A demurrer admits only such facts as are properly pleaded. As questions of fact are not open for re-examination on a bill of review for errors in law, the truth of any fact averred in that kind of a bill of review inconsistent with the decree is not admitted by a demurrer, because no error can be assigned on such a fact, and it is, therefore, not properly pleaded. This disposes of the first, second, third, fourth, and fifth specifications of error presented in this bill of review. They are all errors of fact, and can only be determined by a reference to the evidence. It nowhere appears from "the bill, answer, and other pleadings, together with the decree," constituting what Mr. Justice Story said, in Whiting v. Bank of the United States, supra, "is properly considered as the record," that there was any usury in the case, or that the appellants had not waived their homestead rights as alleged in the bill.
All the allegations of error on the face of the record are equally bad. It is stated in the decree that all the material averments of fact in the bill were proved, and on these facts the priority of the lien of the complainant was established.
All the new matter alleged to have been discovered relates to the proceedings in making the sale, and can have no effect on the original decree. So far as the decree confirming the sale is concerned, the matter is not new, for the addition to the transcript, filed by consent, shows that all the affidavits now relied on to establish the new facts were actually read in evidence on the hearing of a motion, made before the confirmation, to set aside the sale.

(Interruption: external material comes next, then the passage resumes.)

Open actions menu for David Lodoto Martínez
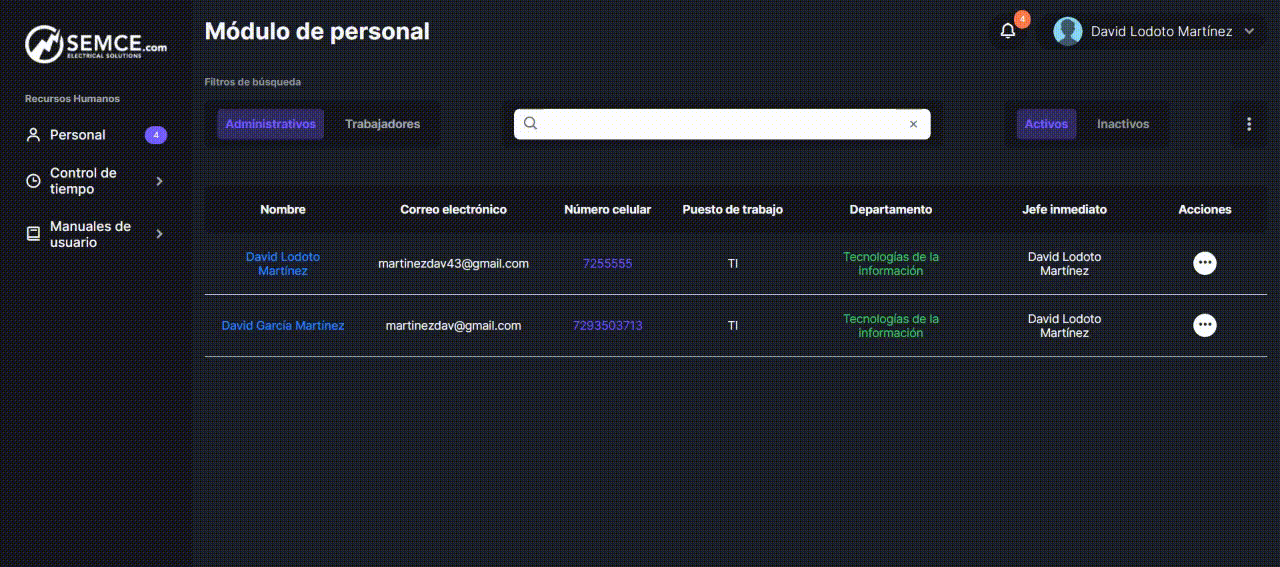 (1205, 263)
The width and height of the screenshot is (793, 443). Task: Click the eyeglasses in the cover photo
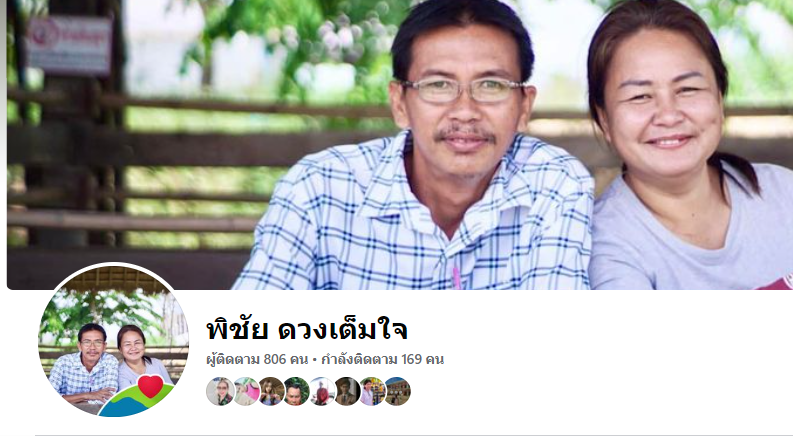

These affidavits cannot be considered on a bill of review to reverse the decree of confirmation for errors appearing on the face of the record, because as evidence they form no part of the record which can be looked into on such a review. But, as part of the exhibits annexed to a bill of review for alleged discovery of new matter, they may be referred to for the purpose of determining whether, upon the showing of the complainant in review, the matter alleged to be new first came to his knowledge after the time when it could have been made use of at the original hearing.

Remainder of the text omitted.